Trusted Computing (TC) is intended to make me have confidence in your computer. That is, under TC, your PC can be considered trustworthy and therefore not a threat to my PC, and vice versa. To bring that about, our PCs must be protected from everyone, including ourselves, the rightful owners of the PCs. After all, the only way I can truly trust your PC is if you aren't allowed to mess it up, either purposely or otherwise. The care and feeding of our computers would be turned over to the nice folks who manufactured the hardware and wrote the software. We can trust them, right? The mind reels.
However well-meaning, the concept of TC is riddled with problems and drawing extremely strong reactions from both sides of the issue. Here's an example. Naturally, you and I, being computer geeks, don't like the idea of losing control of our property to the likes of, say, IBM, Intel, and Microsoft. Further, the first time we're locked out of our own files or not allowed to recover data to another disk due to TC, we'll hit the ceiling. So a proposed compromise is called "Owner Override," where, once the identity of the owner has been verified, the mechanisms of TC may be short-circuited. Well, the pro-TC folks rightly say Owner Override will defeat the whole purpose of TC.

■ What is needed ■
Swap "rightful owners" for "legal owners" and write out the Trusted Computing passage again, starting at the words "Trusted Computing (TC)" and stopping after "The mind reels.".

■ Information supplied ■
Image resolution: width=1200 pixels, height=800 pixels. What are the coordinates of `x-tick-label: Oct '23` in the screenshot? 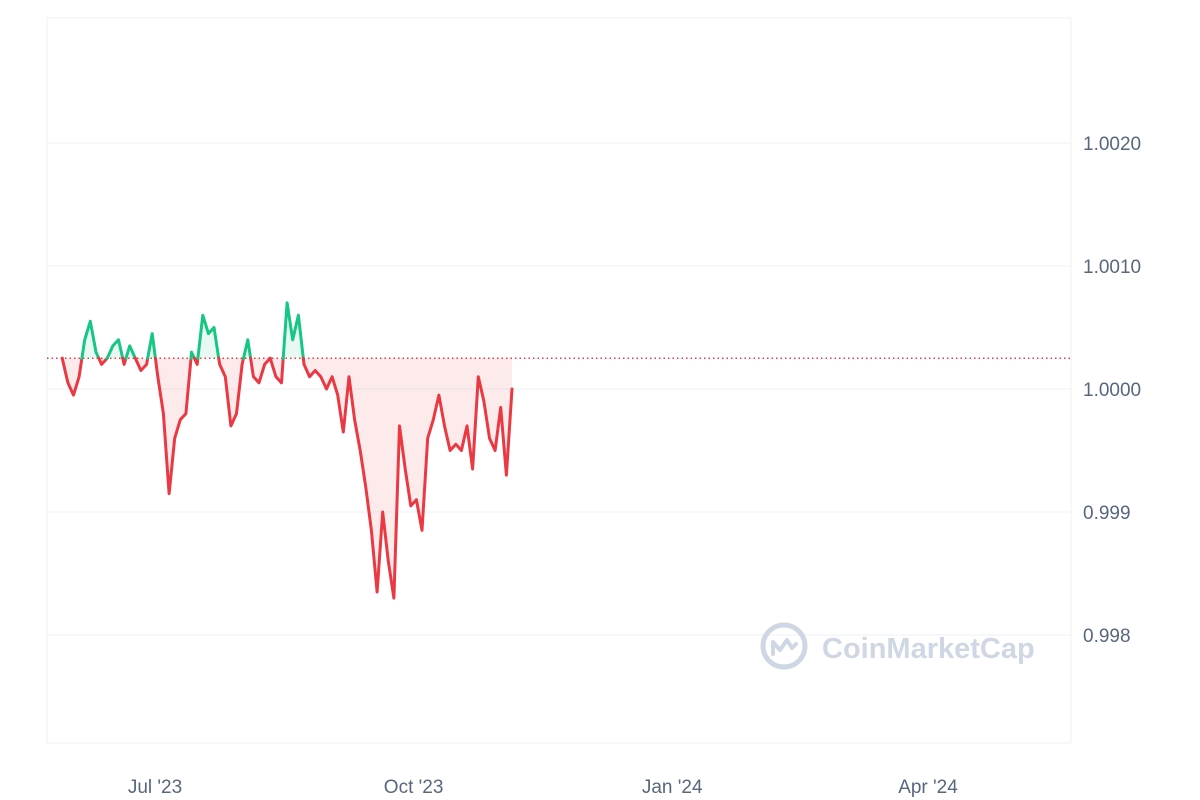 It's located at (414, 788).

■ Solution ■
Trusted Computing (TC) is intended to make me have confidence in your computer. That is, under TC, your PC can be considered trustworthy and therefore not a threat to my PC, and vice versa. To bring that about, our PCs must be protected from everyone, including ourselves, the legal owners of the PCs. After all, the only way I can truly trust your PC is if you aren't allowed to mess it up, either purposely or otherwise. The care and feeding of our computers would be turned over to the nice folks who manufactured the hardware and wrote the software. We can trust them, right? The mind reels.